--- START ---

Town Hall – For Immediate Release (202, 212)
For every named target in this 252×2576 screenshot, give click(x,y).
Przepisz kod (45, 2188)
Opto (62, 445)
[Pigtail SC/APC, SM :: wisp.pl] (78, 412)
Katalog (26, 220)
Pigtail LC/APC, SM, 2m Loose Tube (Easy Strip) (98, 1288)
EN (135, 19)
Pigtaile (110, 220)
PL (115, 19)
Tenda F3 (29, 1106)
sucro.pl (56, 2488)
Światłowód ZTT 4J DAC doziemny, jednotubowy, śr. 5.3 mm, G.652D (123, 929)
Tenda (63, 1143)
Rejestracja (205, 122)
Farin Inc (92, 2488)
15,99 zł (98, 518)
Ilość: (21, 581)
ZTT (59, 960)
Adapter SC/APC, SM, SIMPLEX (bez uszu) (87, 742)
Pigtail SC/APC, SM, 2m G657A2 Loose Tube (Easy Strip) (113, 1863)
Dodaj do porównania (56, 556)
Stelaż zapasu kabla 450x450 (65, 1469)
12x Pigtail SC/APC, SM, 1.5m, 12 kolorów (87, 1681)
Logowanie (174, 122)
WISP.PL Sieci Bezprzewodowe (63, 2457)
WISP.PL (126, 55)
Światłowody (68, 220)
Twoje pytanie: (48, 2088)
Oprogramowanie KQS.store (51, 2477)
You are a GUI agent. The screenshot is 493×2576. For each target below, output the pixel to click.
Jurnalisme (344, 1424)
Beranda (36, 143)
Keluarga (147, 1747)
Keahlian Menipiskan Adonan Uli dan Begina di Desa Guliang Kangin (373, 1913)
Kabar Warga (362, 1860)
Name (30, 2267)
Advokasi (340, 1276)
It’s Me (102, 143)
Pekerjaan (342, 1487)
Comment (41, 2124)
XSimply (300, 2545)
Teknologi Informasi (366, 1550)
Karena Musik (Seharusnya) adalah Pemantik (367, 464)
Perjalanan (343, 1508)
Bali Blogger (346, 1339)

--- END ---

TASK TO CARRY OUT> Given the records above, reproduce precisely and only the lines between the line holding "Dodaj do porównania (56, 556)" and the line holding "Oprogramowanie KQS.store (51, 2477)", inclusive.

SOLUTION FOR THIS TASK>
Dodaj do porównania (56, 556)
Stelaż zapasu kabla 450x450 (65, 1469)
12x Pigtail SC/APC, SM, 1.5m, 12 kolorów (87, 1681)
Logowanie (174, 122)
WISP.PL Sieci Bezprzewodowe (63, 2457)
WISP.PL (126, 55)
Światłowody (68, 220)
Twoje pytanie: (48, 2088)
Oprogramowanie KQS.store (51, 2477)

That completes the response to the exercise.